RNAseq 分析后 R 结果可视化volcano plot和h
2020-04-20 本文已影响0人
奔跑的Forrest
这个文章跟着之前的文章完整转录组RNAseq分析流程(tophat2+cufflink+cuffdiff)用了之前分析的 cuffdiff 的结果,参考视频 https://www.bilibili.com/video/BV1gW411Y7Qf
文中用到的hic的数据由于是别人的东西,就不方便放出来,可以看一下孟叔视频,加群后可以在群文件下载
###############################################
#rnaseq 可视化 孟b站 R绘图
#############################################
#content
#1. volcano plot
#2. heatmap plot
#3. cytogram plot
#4. plot with layout
#############################################
rm(list = ls())
#############################################
#part one
#1.input table cuffdiff
#############################################
#volcano plot
#############################################
cuffdiff_result = read.table(file = "../Desktop/test_data/rnaseq_test_date/diff_out1/gene_exp.diff",header = T)
ctrl_fpkm = cuffdiff_result$value_1
treat_fpkm = cuffdiff_result$value_2
log2_foldchange = log2(treat_fpkm / ctrl_fpkm)

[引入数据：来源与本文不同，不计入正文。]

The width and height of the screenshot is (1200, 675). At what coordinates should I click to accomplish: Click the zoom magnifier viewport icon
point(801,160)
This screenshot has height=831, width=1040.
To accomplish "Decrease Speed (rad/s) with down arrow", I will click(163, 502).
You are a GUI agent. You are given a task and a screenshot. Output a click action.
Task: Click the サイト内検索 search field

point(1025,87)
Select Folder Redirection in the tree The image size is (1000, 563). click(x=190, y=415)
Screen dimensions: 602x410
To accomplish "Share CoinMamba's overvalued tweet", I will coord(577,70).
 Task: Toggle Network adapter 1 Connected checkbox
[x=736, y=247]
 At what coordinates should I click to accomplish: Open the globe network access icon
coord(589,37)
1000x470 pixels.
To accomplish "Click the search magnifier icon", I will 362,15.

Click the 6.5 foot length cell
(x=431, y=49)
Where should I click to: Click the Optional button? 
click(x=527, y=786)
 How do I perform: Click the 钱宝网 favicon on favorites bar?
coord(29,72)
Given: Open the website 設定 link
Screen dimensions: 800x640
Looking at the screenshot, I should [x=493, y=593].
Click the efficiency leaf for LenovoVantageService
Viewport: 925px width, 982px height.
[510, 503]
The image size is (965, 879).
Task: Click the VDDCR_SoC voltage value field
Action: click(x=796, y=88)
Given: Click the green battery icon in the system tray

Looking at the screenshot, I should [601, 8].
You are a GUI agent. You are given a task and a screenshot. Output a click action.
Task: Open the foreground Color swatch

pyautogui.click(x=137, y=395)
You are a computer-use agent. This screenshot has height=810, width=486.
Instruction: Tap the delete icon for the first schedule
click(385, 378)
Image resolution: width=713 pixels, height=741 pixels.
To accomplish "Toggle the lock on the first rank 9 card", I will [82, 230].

#此时会出现NaN(无穷),除数为0 -inf(负无穷),被除数为0,log2无法计算
log2_foldchange[ctrl_fpkm==0]=0 #考虑ctrl组有等于0的情况剔除,将其赋值为0
log2_foldchange[treat_fpkm==0]=0 #同理
log10_p_value = log10(cuffdiff_result$p_value)*-1
######################################## 1st edition
plot(x=log2_foldchange,y=log10_p_value)
# 1.p_value 等于0的值一般不画
# 2.显著和不显著的颜色要标出
plot(x=log2_foldchange,y=log10_p_value,xlim = c(-4,4),ylim = c(0.001,4))
#限制坐标轴,x轴-4到4 ,y轴 0.001到4
######################################## 2nd edition
log10_p_value.filter = log10_p_value[log10_p_value >= 0.001]
log2_foldchange.filter = log2_foldchange[log10_p_value >= 0.001]
plot(x=log2_foldchange.filter,y=log10_p_value.filter,xlim = c(-4,4),ylim = c(0,4))
######################################## 3rd edition
#上色,实心
plot(x=log2_foldchange.filter,y=log10_p_value.filter,
xlim = c(-4,4),ylim = c(0,4),
col = rgb(0,0,1,0.1),pch=16)
####################################### 4th edition
#将显著性的点标出来,需要写一个判断
length(log2_foldchange.filter)
col_vector = rep(rgb(0,0,1,0.1),length(log2_foldchange.filter))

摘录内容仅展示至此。